Nothing but the lines from the one containing "This screenshot has height=904, width=1248." through the last line of the records belongs in the answer, copied exactly and with the pictures left out.

**Supplied material**:
──────
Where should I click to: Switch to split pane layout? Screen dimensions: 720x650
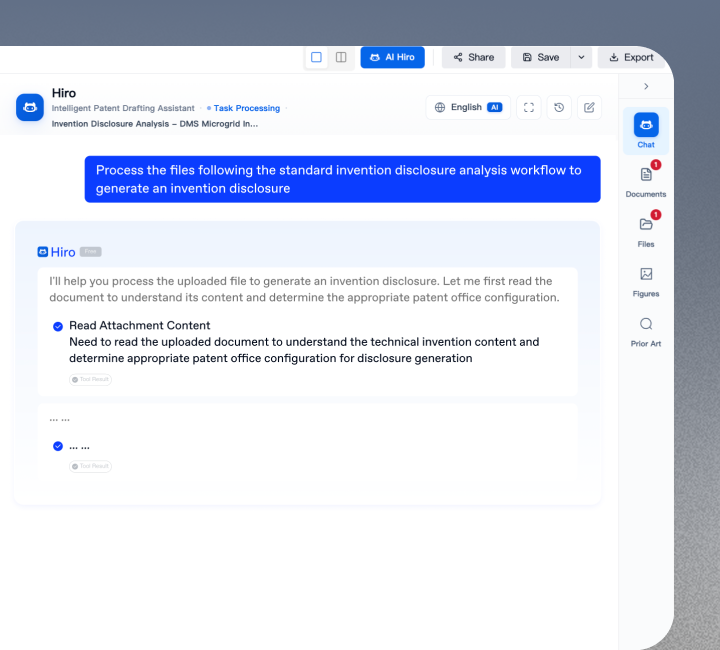341,58
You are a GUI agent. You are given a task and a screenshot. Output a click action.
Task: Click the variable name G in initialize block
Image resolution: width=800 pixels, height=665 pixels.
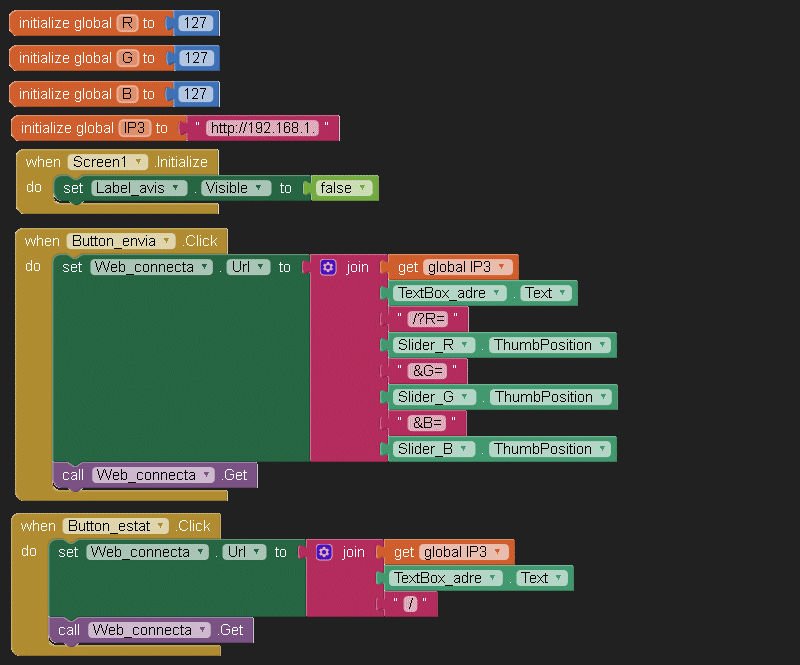click(x=127, y=58)
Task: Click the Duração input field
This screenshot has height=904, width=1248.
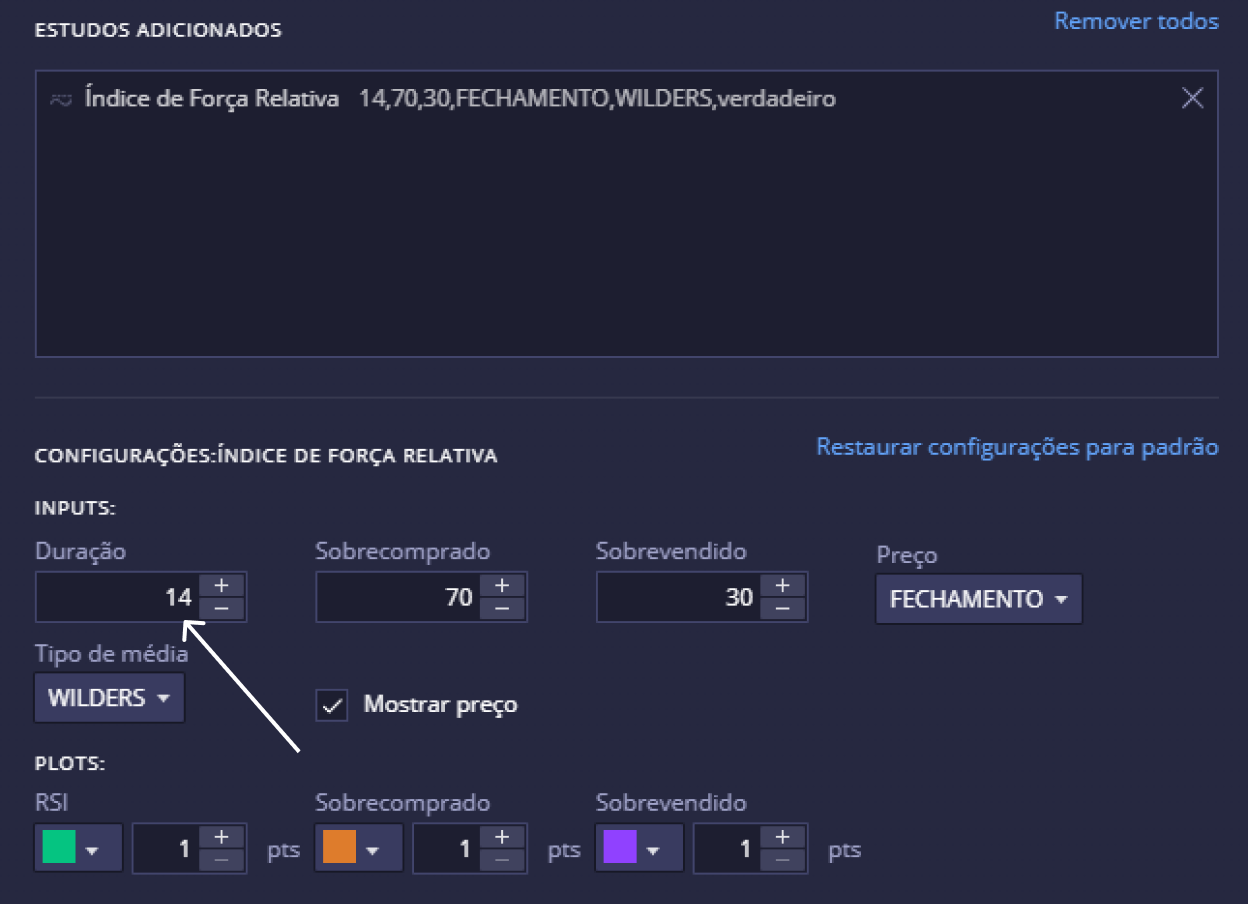Action: click(117, 598)
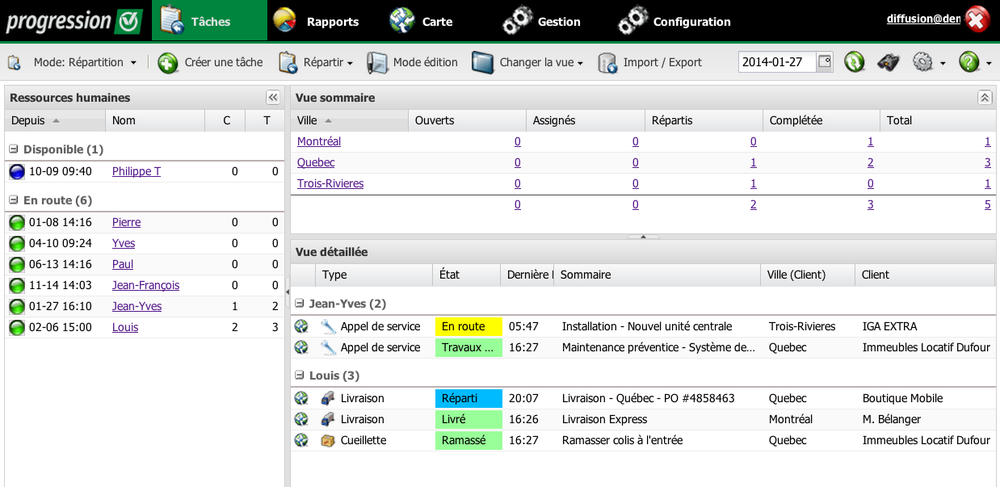Click the green refresh icon in toolbar

point(854,62)
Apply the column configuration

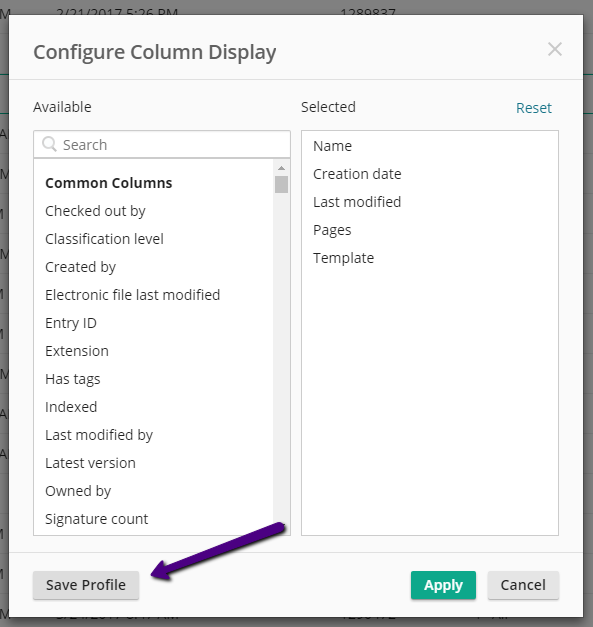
──────
**Response area**:
This screenshot has height=904, width=1248.
Action: click(117, 598)
Click the green refresh icon in toolbar

point(854,62)
Apply the column configuration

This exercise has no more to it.